I wrote the book to break down such duality, and specifically to steer the environmental movement in a new direction. I did so reluctantly. As an environmentalist, I've been a serious “dreamer of naturalism”—urging society to harmonize itself with, rather than lord over, the natural world. But the duality has become a stumbling block for me personally, and for the movement more generally. It has, at times, rendered the movement deaf to human concerns and blind to those elements of environmentalism (like wilderness management, solar energy production and so forth) that involve tremendous intervention into the so-called natural world.

The "end of nature" (of the book) refers to the end of conventional IDEAS of nature, and thus the end of the neat dualism. Now that humanity has placed its signature everywhere on earth (especially with climate change), there are no places devoid of a human imprint. Likewise, now that we more fully appreciate how the entire notion of nature is a social construct, we can no longer use a naive understanding of nature to ground our thinking and actions. Put differently, the human/nature dualism disappears as we recognize that there is no empirical distinction between the two sides (there is only a hybridity of humans and more-than-humans), and as we understand that neither side has an essential character.

You put this well when you write that nature is the "horizon of culture." Nature is the physical and ideational amalgamation of our historical situation.

In my view, it is time for the movement to appreciate and build a politics that respects this. This doesn't mean giving up on protecting seemingly wild places from human intervention or on trying to better design humanity’s ecological footprint. Rather, it calls for recognizing that the wild places we wish to protect are themselves partly the work of our hands (and minds), and that we cannot “limit” our ecological footprint so much as direct it in certain ways. Our object is not “nature protection,” per se, but life enhancement.
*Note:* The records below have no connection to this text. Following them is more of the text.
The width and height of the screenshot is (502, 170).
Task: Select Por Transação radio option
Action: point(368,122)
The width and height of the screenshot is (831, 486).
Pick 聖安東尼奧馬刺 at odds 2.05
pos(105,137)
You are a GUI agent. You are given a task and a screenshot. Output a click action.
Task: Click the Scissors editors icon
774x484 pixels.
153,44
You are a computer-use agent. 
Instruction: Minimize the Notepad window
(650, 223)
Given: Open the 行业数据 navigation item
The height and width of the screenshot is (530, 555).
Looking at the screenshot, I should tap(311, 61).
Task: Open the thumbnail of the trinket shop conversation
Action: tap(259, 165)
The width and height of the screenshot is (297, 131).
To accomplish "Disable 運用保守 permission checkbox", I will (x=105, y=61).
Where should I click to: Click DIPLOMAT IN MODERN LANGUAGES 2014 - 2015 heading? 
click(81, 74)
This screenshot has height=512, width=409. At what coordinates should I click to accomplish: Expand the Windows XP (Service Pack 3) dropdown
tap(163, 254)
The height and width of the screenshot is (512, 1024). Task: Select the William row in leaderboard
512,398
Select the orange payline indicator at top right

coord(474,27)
You mention Wes's amazing work. To me, Wes is not simply mimicking nature (that is, looking to nature as a pristine, sacred teacher/model) but is combining a deep listening to the more-than-human world (in its multitudinous expressions) with a deliberate sense of design and intervention. In this sense, the Land Institute is a beautiful example of an effort to enhance life by marrying our abilities to both mold and behold the world--to shape things and be shaped by them. To me, this is not conventional environmentalism, which privileges nature above humans in some absolute ontological sense and counsels minimizing our interventions. Rather, it is more sophisticated and appreciates nuance, as it demonstrates what the interaction between the ‘human’ and ‘more-than-human’ worlds can look like.

In fact, this is what I like most about your post: you go beyond the dualism but still see the environmental predicament. You see that, while we may be unable to destroy nature itself--since everything, including humans, is a part of the 'way things are'—we can still wreck the livability of our planet. Learning how to stop the war on life absent the dual gods of humanity and nature is, in my view, the task of environmentalism.
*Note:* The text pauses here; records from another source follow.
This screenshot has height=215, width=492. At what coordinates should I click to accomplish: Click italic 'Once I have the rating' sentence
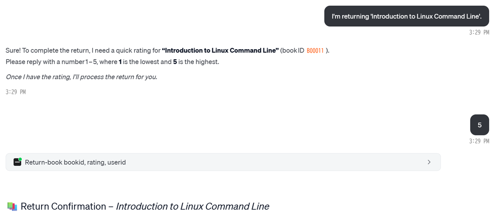[x=81, y=77]
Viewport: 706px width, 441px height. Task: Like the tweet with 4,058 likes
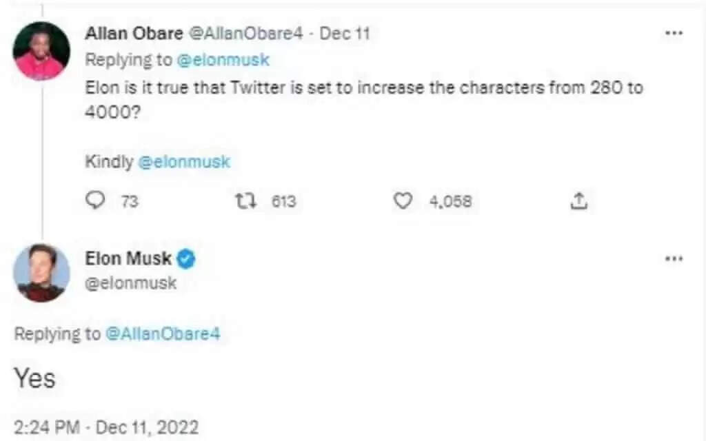403,201
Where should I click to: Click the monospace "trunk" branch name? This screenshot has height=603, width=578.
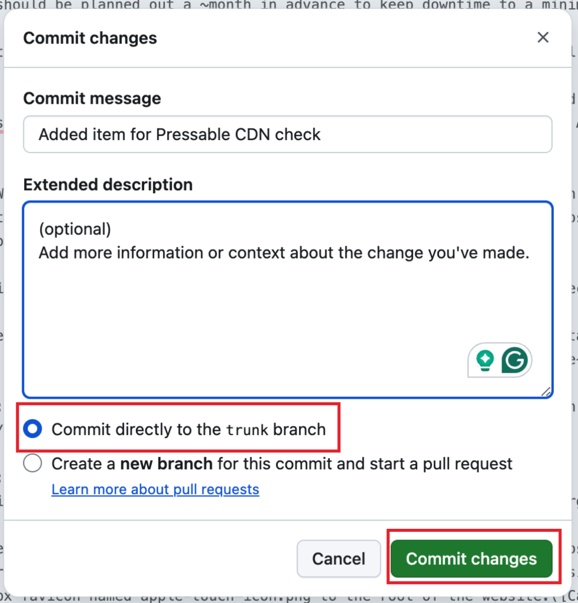tap(247, 430)
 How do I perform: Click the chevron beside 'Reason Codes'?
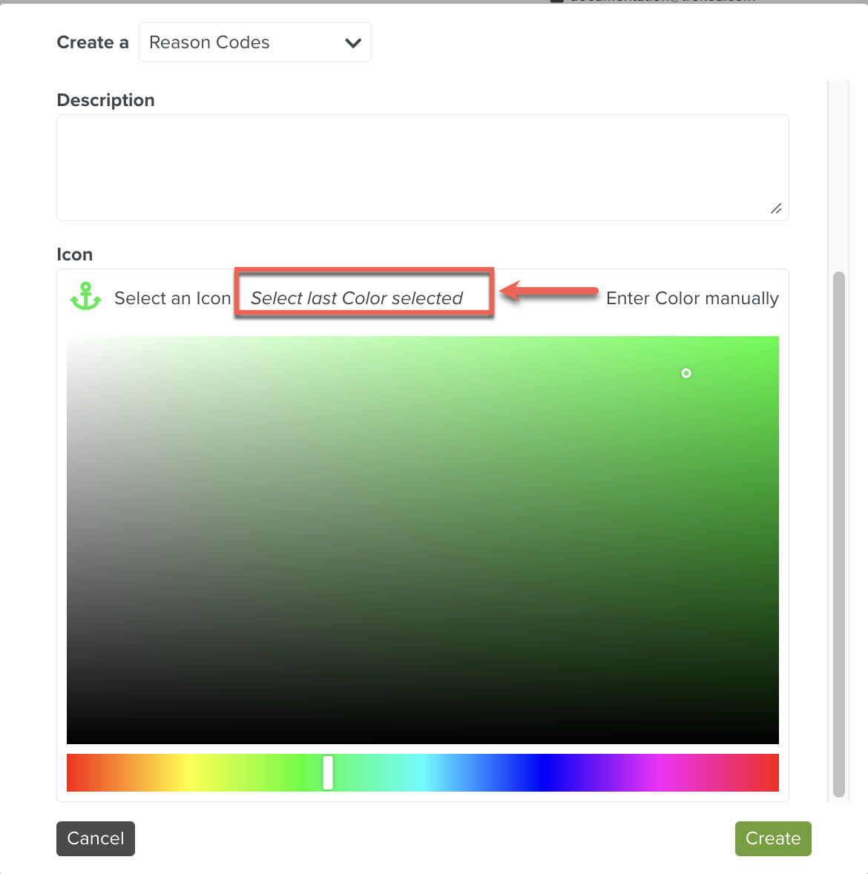pyautogui.click(x=352, y=43)
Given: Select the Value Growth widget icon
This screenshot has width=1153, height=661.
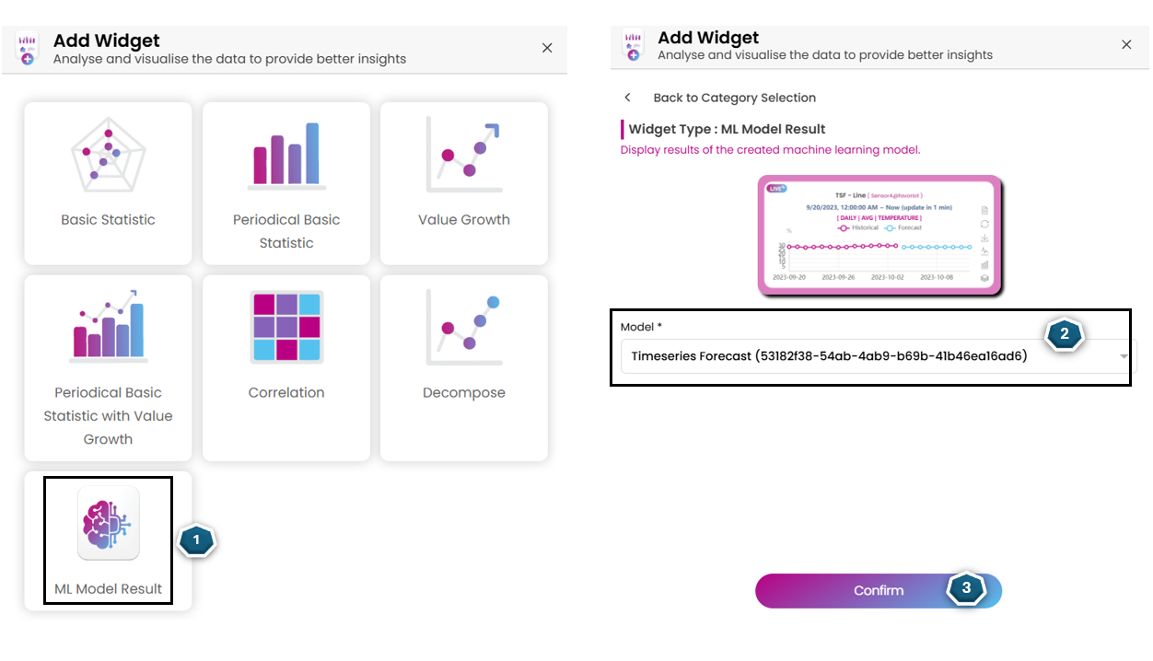Looking at the screenshot, I should (x=463, y=155).
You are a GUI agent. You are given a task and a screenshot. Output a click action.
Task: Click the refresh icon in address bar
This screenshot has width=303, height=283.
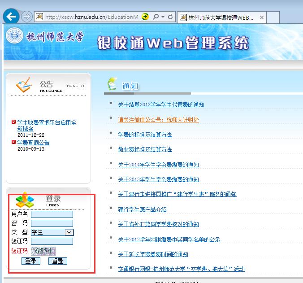170,17
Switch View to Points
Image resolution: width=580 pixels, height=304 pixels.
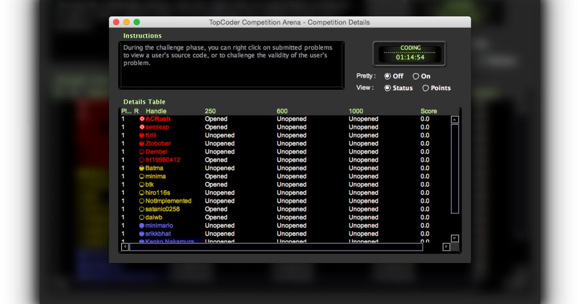coord(426,88)
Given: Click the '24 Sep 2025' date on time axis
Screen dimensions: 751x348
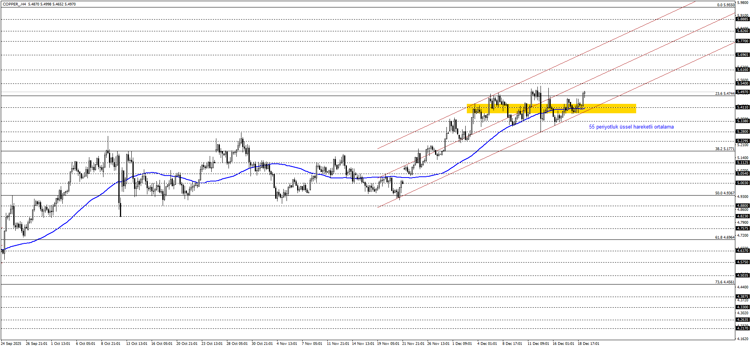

To me, this is also what Paul Mankiewicz’s work with oysters and green space in NYC demonstrates: we can harness the other-than-human world’s capacities, but we shouldn’t kid ourselves that we are not ‘molding’ as we harness.

Anonymous (not verified) Posted 07:13 PM on Jun 19, 2013

"Much more likely is the continued extinction of species and a massive dieback of humanity."

I have noticed that older (over 60) progressives and alternative-culture types have become very pessimistic about the future of humanity. Could this be a function of diminished life energy and chronic disappointment about the repeated failure of the progressive vision of society to materialize on the hoped-for timetable?

I don't doubt that the situation is very serious when it comes to climate change, but I wonder if younger innovative thinkers are more hopeful. For some counterpoint, take a look at Technology Review's "World's Top Innovators Under 35."